Juveniles and adults use different sensory neurons to encode diacetyl. A, Schematic of novel PDMS-based microfluidic device for imaging L3 neurons (see also Materials and Methods). B, Magnified views of L3 worm (circled region) trapped in device with stimulus off (B′) or stimulus on (B″). C, Example L3 AWA expressing GCaMP2.2b under a reduced gpa-4 promoter. Anterior is to the left. White arrowhead indicates portion of dendritic tip in nose. Dashed gray outlines pharynx; used to landmark the position of sensory neuron cell bodies. D, L, Adult AWA, AWB, AWC, ASE, ASK, and ASH responses to different concentrations of diacetyl stimulus. Solid lines indicate average, and the light shadow represents SEM. Gray box here and in subsequent figures highlights stimulus duration (10–130 s).

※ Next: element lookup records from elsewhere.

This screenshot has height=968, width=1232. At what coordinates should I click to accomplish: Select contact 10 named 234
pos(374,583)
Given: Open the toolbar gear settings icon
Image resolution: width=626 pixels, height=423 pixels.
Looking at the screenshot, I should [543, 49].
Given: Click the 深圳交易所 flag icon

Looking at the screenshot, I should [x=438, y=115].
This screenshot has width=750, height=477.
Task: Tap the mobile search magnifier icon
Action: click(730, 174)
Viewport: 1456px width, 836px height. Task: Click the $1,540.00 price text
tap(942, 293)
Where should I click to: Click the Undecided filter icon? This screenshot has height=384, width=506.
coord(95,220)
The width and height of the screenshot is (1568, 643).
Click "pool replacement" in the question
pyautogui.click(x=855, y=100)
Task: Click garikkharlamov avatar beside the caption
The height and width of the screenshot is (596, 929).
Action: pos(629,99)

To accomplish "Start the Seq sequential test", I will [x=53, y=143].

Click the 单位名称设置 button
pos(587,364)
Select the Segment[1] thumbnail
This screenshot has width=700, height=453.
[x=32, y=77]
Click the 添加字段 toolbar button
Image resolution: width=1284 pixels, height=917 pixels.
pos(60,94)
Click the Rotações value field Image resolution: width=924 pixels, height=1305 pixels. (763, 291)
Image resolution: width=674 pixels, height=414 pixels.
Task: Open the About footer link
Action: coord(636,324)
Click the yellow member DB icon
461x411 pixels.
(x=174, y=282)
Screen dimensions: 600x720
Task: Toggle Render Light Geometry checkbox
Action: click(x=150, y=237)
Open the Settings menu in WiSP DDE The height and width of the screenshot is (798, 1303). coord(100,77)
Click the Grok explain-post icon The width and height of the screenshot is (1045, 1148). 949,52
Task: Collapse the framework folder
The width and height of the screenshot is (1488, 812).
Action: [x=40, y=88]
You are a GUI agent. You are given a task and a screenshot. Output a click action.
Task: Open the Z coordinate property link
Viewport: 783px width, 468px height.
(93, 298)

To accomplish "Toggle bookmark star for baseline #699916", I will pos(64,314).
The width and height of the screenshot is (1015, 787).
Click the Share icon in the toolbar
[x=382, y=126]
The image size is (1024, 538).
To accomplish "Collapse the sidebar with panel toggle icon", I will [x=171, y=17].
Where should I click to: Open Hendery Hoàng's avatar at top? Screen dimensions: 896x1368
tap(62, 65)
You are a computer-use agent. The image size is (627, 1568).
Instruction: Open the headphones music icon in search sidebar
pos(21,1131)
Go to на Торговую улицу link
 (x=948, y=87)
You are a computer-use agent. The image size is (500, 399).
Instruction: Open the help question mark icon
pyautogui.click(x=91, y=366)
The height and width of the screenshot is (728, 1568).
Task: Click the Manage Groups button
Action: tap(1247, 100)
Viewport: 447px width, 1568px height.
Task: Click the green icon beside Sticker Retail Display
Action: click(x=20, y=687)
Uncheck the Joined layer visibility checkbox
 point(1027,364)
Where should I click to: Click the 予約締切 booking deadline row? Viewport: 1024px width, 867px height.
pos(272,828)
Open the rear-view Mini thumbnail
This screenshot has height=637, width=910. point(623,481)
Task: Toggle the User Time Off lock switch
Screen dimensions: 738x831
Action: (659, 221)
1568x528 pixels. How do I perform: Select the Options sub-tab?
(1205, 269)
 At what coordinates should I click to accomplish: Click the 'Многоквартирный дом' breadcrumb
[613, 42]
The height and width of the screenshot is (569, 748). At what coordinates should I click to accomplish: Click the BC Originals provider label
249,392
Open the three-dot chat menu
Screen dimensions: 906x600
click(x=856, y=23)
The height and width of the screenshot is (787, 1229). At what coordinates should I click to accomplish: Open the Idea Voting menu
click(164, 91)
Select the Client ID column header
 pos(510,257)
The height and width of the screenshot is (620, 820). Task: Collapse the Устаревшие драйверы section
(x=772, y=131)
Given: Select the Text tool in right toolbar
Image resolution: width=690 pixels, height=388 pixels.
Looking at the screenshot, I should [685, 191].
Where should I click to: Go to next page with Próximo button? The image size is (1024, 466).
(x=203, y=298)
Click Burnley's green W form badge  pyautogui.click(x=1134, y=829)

E, M, Scatterplots showing ratio of fluorescence changes (average) in a 10-s window (black rectangle) after stimulus addition (on-responses, 10–20 s). F, N, Average responses in a 15-s window (dashed rectangle) after stimulus removal (off-responses, 130–145 s). A similar analysis was performed on L3, and the resulting traces and scatter plots are shown in H–K and P–S. Responders were estimated by comparing the average responses of individual neurons to the baseline controls (see Table 2 and Materials and Methods for details). Numbers of neurons imaged in each condition are shown in E, I, M, and Q (n). Adult AWA neurons responded to the addition of all presented [diacetyl], whereas L3 AWA neurons responded only to the highest presented [diacetyl] (compare D, H, L, and P). Moreover, adult AWB, AWC, and ASK responded to the removal of odor. Data in E, F, I, J, M, N, Q, and R were compared using two-tailed, unpaired t-tests (*p < 0.05). Solid colored circles represent responses of a given cell to odor, and open black circles represent the same cell’s response to a buffer-only control. Scale bar is 300 μm in A, 40 μm in B′, and 10 μm in C. G, K, O, S, Schematics of adult and L3 neurons encoding diacetyl.